The cause (and fix) for both of these problems relates to how Apache closes connections. In the 1.1.1 and 1.1.3 servers, Apache closes the connection as soon as it has finished sending data. This can cause two problems: firstly, some (buggy) operating systems did not flush out any unsent data on that connection before doing the close, and secondly if the client is still sending the request (for example, PUT data or when using a persistent connection) it would cause an immediate connection closedown which means the client might not receive the last set of data sent. So both of these can cause the lost data problem.

To get around the lost data problem, the code was updated to close the connection for sending only, while still reading (and ignoring) any more received data until the client closed the connection at its end.

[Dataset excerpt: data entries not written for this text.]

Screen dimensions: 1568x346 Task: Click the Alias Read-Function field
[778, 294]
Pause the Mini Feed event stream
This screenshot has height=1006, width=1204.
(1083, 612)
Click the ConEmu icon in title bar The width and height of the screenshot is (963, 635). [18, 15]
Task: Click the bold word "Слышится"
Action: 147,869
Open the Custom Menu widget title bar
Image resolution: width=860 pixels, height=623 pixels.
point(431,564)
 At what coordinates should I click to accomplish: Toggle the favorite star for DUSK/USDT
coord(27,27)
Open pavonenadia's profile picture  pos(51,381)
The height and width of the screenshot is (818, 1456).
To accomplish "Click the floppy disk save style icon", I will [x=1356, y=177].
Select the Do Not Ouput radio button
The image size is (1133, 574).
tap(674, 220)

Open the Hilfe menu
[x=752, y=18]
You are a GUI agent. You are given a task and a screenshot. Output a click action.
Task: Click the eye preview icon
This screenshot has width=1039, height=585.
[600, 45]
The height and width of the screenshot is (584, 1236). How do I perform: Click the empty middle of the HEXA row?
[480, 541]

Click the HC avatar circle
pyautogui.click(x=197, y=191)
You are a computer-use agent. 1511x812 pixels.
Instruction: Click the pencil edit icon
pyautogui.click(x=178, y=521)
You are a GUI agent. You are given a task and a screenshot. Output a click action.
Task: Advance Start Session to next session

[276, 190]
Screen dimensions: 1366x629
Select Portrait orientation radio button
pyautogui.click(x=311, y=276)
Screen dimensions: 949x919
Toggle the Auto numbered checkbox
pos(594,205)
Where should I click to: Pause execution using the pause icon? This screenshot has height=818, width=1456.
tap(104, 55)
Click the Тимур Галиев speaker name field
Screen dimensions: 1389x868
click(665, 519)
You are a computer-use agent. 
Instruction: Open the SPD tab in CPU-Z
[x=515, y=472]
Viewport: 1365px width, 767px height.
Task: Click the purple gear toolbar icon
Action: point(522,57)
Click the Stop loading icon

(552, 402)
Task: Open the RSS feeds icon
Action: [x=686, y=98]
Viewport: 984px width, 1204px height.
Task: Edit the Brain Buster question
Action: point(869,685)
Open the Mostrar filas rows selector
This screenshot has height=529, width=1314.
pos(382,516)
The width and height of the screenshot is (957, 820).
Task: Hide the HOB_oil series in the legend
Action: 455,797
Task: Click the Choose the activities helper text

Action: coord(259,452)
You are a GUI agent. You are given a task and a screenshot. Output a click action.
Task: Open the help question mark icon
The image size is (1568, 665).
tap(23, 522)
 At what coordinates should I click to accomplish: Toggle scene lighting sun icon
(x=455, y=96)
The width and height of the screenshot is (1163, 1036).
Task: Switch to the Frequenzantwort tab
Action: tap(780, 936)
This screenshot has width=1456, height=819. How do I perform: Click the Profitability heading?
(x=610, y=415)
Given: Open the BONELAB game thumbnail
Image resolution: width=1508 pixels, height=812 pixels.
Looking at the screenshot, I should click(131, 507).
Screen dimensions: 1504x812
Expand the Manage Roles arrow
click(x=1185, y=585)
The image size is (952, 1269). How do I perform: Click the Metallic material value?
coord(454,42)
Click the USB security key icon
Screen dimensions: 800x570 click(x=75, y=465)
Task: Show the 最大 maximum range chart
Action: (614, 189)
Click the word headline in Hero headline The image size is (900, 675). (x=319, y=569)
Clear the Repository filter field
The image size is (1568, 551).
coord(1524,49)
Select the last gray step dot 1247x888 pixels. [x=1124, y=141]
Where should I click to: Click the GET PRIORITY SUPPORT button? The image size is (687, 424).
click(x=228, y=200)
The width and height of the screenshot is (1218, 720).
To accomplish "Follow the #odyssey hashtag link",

This relies on the client actually closing its end of the connection properly - on clients which don't, the FIN_WAIT_2 problem is seen. The way that Apache holds the connection open like this is referred to as a "lingering close". This should be done by simply setting an operating system option for that connection, and letting the OS take care of it. However many OSes have problems with lingering close, so Apache 1.2 includes its own code to do this.

A possible work around is to remove this additional code. This can be done by adding -DNO_LINGCLOSE to the EXTRA_CFLAGS in Configuration and rebuilding Apache. Some users have noticed that this considerably reduces the number of connections falling into FIN_WAIT_2 state.

During the analysis of the way TCP connections close, it was noticed that this lingering close code was being called more times than necessary, on already closed or aborted connections or after a timeout. This has been fixed.